PROBLEMS AND TASKS:
(1) Rewrite the article about Chipotle's loyalty program, starting with "Denver-based Chipotle has" and going on through "in its history.", with "mulling" replaced by "considering".
(2) According to the article about Chipotle's loyalty program, what are the three levels of rewards in Chiptopia?

Samantha Bomkamp
Chicago Tribune

In an effort to get more diners back in the door after food safety scares dramatically drove down sales, Chipotle is launching a loyalty program that rewards repeat customers.

The program, dubbed Chiptopia, starts Friday and lasts only through the summer. It rewards customers based on the number of times they visit Chipotle. There are three levels of rewards: Mild, Medium and Hot. For four visits within a given month, customers will earn “Mild” status and a free burrito, bowl, salad or tacos. Eight will get “Medium” status and 11 will unlock the highest status, with each level triggering another free entree. The free meal also counts toward the number of entrees required for the next status level.

The visit count restarts every month, and diners who reach reward status every summer month will get a final bonus. Customers who make four visits each month get an extra free entree at summer’s end. Achieving Medium status all three months gets a customer $20 in Chipotle merchandise. Customers with Hot status all three months will earn catering for 20 people.

Denver-based Chipotle has been mulling a loyalty program for some time as a way to get customers excited again. It’s also making changes to its delivery of online and mobile orders to ensure quicker delivery and improve sales.

Chipotle reported its first quarterly loss in April, as it saw the continued impact from outbreaks of E. coli, norovirus and salmonella late last year that drove sales down by a third and led the company to begin the biggest marketing campaign in its history.

The chain has already given away millions of free meals and dramatically increased advertising in the hopes of bringing customers back through the doors.

Chipotle also has increased hours for its staff so customers won’t have to wait as long when they visit.

Before the food scares last year, Chipotle Chief Financial Officer Jack Hartung had said that the company had been able to build loyalty “through more organic methods,” such as by educating people about how its food is raised. He said that since Chipotle already had such loyal customers, traditional loyalty programs did not make financial sense for the company.

The Associated Press contributed to this report.

DATA:

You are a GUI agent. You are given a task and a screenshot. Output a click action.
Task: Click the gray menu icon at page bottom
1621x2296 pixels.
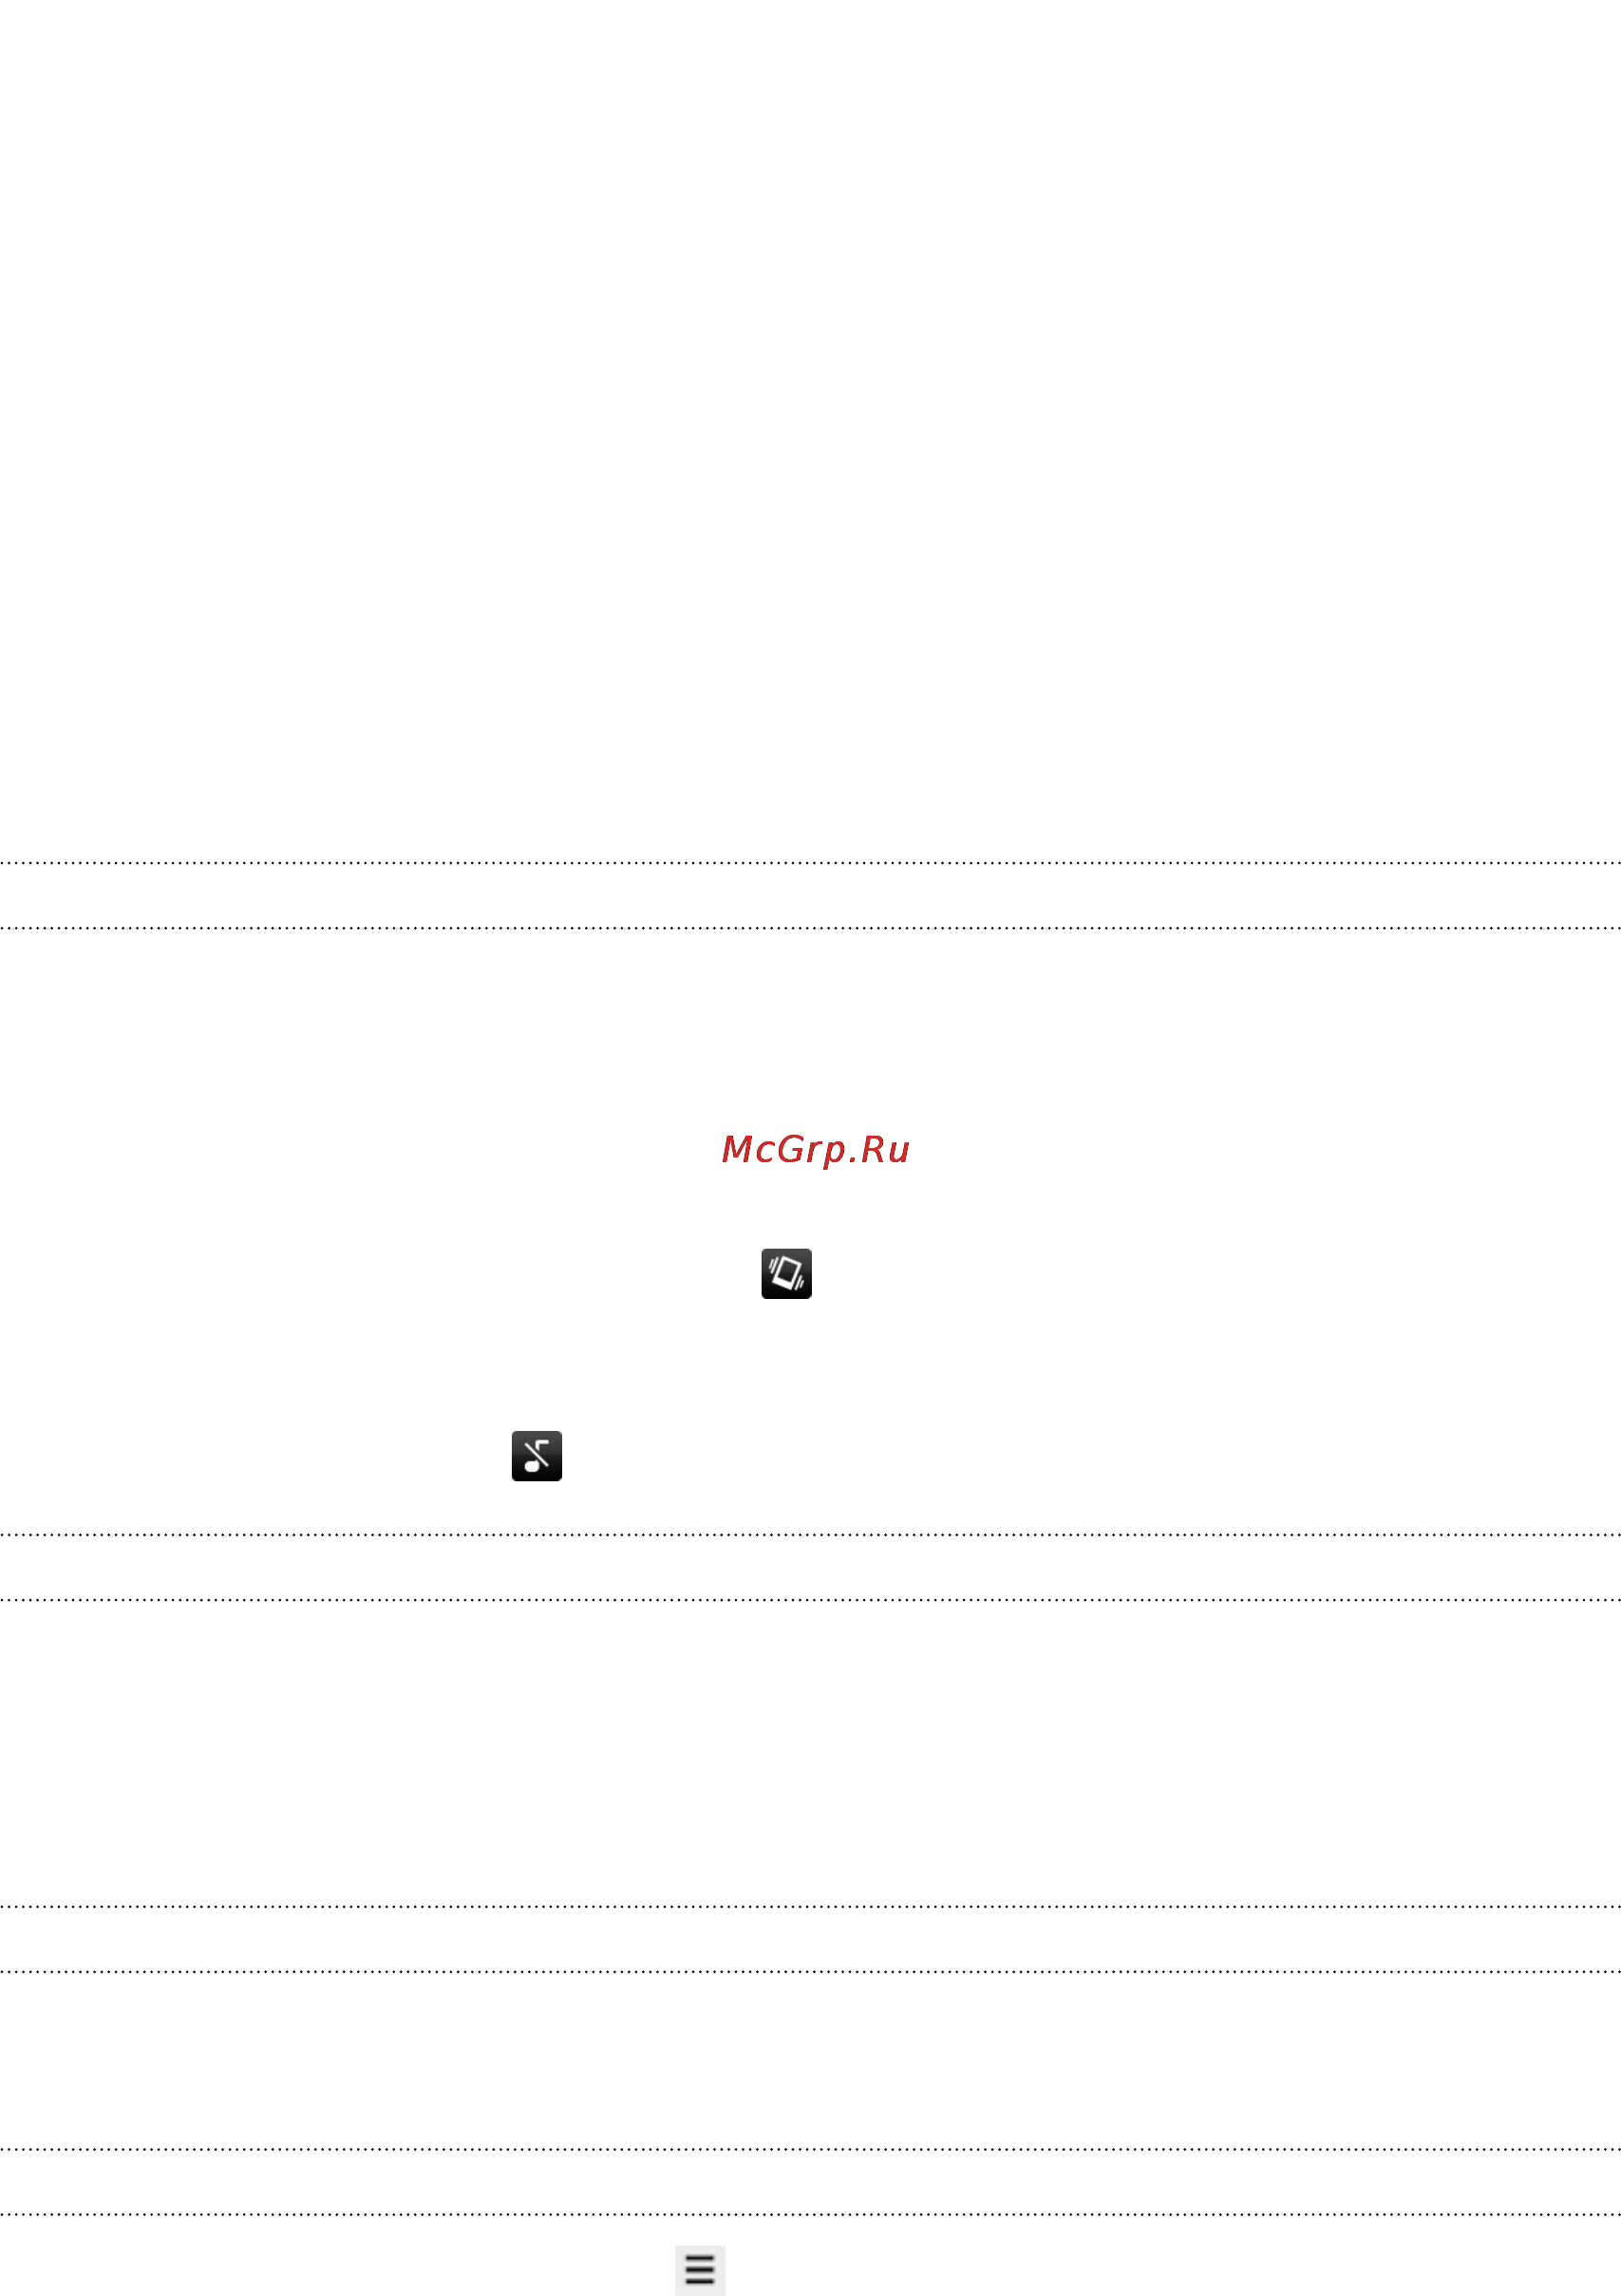tap(700, 2270)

RESULTS OF THE EXERCISE:
(1)
Denver-based Chipotle has been considering a loyalty program for some time as a way to get customers excited again. It’s also making changes to its delivery of online and mobile orders to ensure quicker delivery and improve sales.

Chipotle reported its first quarterly loss in April, as it saw the continued impact from outbreaks of E. coli, norovirus and salmonella late last year that drove sales down by a third and led the company to begin the biggest marketing campaign in its history.

(2) Mild, Medium and Hot.